Assim, esta é a magnífica invocação para nunca perdermos a confiança na clemência de Nosso Senhor, pela intercessão do Coração Imaculado de Maria: Coração de Jesus, paciente e misericordioso. Paciente com os meus defeitos, com os meus pecados; misericordioso em relação às minhas lacunas. Pelos rogos do Coração de vossa Mãe Santíssima, tende pena de mim, ó Senhor.

Vítima que pagou por nossos pecados

Envolvendo idéias análogas à da invocação anterior, temos aquela com que veneramos o Coração de Jesus, propiciação pelos nossos pecados.

Às vezes acontece de nos sentirmos — e as almas mais puras e mais altas o podem sentir até com maior intensidade — fundamentalmente indignos. E compreendemos que diante da justiça infinita de Deus, não somos absolutamente nada. Donde essa invocação constituir inestimável motivo de tranqüilidade para nós. Ela significa que, se meus sacrifícios, sozinhos, não têm valor diante do Altíssimo, há entretanto uma Vítima que vale tudo: porque é uma Vítima sem mancha, sem jaça, ligada por união hipostática à própria divindade. E essa Vítima é Nosso Senhor Jesus Cristo, que se ofereceu por mim, de tal maneira que tudo aquilo que eu tenho receio de não conseguir, esta Vítima alcança.

O Cordeiro de Deus, “propiciação pelos nossos pecados” (imagem do Hôtel-Dieu de Beaune)

Ela carregou os meus pecados, por eles sofreu, e em virtude desse holocausto eu considero minhas faltas vergonha, com contrição, pelo menos com atrição, mas em todo caso com imensa confiança, porque Alguém se imolou e derramou por mim, pela minha salvação, todas as gotas do seu sangue. Por isso eu devo ter confiança, não em mim, mas neste sangue infinitamente precioso que por mim foi vertido à exaustão.

Esse é o Sagrado Coração de Jesus, propiciação pelos nossos pecados.

Fonte de toda consolação

Consideremos uma última invocação: Coração de Jesus, fonte de toda consolação.

A palavra “consolação” encerra dois sentidos: num, quer dizer fortalecimento; noutro, significa alegria, suavidade, unção do Divino Espírito Santo na alma.
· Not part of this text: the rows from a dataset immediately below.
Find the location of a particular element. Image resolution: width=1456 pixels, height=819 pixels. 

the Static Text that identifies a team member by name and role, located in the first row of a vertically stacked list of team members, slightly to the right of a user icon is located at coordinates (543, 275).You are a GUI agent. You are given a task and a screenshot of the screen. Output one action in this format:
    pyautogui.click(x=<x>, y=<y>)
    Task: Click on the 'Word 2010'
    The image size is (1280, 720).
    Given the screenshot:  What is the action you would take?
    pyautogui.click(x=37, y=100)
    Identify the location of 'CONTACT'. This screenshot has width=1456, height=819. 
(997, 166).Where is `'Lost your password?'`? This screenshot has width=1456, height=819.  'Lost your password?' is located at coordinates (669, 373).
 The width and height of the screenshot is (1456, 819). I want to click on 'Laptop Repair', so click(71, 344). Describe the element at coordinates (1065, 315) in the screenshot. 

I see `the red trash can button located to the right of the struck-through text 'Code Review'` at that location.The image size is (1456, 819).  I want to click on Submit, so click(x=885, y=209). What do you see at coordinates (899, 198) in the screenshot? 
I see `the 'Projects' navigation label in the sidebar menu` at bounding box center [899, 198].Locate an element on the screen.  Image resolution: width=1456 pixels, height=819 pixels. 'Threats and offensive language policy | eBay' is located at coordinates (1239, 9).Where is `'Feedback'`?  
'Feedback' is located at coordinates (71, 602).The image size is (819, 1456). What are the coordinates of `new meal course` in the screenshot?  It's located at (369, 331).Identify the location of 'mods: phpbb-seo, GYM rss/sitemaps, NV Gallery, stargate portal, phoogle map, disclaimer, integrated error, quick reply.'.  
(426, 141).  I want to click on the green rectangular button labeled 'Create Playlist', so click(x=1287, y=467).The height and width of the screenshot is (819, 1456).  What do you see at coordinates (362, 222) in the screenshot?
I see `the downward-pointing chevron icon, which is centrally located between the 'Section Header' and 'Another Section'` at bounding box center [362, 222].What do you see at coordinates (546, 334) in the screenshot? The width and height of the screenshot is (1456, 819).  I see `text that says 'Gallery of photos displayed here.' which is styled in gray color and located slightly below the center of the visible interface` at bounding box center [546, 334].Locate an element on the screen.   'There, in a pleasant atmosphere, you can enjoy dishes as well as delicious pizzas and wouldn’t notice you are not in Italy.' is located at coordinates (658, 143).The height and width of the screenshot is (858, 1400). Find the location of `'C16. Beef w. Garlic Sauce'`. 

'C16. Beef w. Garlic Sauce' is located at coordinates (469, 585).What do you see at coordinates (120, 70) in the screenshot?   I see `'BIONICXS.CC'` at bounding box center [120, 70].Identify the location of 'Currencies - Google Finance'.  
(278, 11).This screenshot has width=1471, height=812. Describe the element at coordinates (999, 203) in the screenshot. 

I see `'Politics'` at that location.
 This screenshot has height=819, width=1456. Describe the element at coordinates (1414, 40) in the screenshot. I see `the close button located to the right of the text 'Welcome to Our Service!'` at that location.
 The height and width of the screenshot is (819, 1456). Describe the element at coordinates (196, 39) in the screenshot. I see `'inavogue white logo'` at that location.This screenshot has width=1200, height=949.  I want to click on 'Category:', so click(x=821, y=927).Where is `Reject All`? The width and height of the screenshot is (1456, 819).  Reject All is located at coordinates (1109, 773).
E nos dois sentidos o Sagrado Coração de Jesus é fonte de toda consolação.

Sabemos o quanto Ele enche de júbilo e de satisfação espiritual as almas que Lhe são devotas, os corações que se abrem para a sua bondade infinita.

Mas importa compreendermos, também, que a nossa força vem d’Ele. E quando nos sentimos fracos, tíbios, desorientados, sobretudo quando estamos sem coragem diante de algum grande ato de generosidade, não devemos fazer olimpismo e praticá-lo, imaginando que por nosso próprio mérito o conseguiremos. Não. O Coração de Jesus é a fonte de toda a força. Por meio do Coração Imaculado de Maria, canal único e necessário para nos aproximarmos do Coração de Jesus, temos de nos dirigir a Ele e implorar as forças de que carecemos.

E seguramente não seremos frustrados em nosso pedido. Em determinado momento sentiremos a força de que precisamos, inclusive e acima de tudo, para realizarmos as coisas mais árduas e difíceis com relação à nossa vida espiritual.

Aqui ficam, portanto, algumas considerações que nos podem ser úteis em nossa piedade. Por exemplo, quando comungarmos, procuremos nos lembrar dessas invocações, pensando que recebemos na alma, por presença real, física, verdadeira e viva, esse Coração no qual adoramos todas as perfeições expressas na sua Ladainha.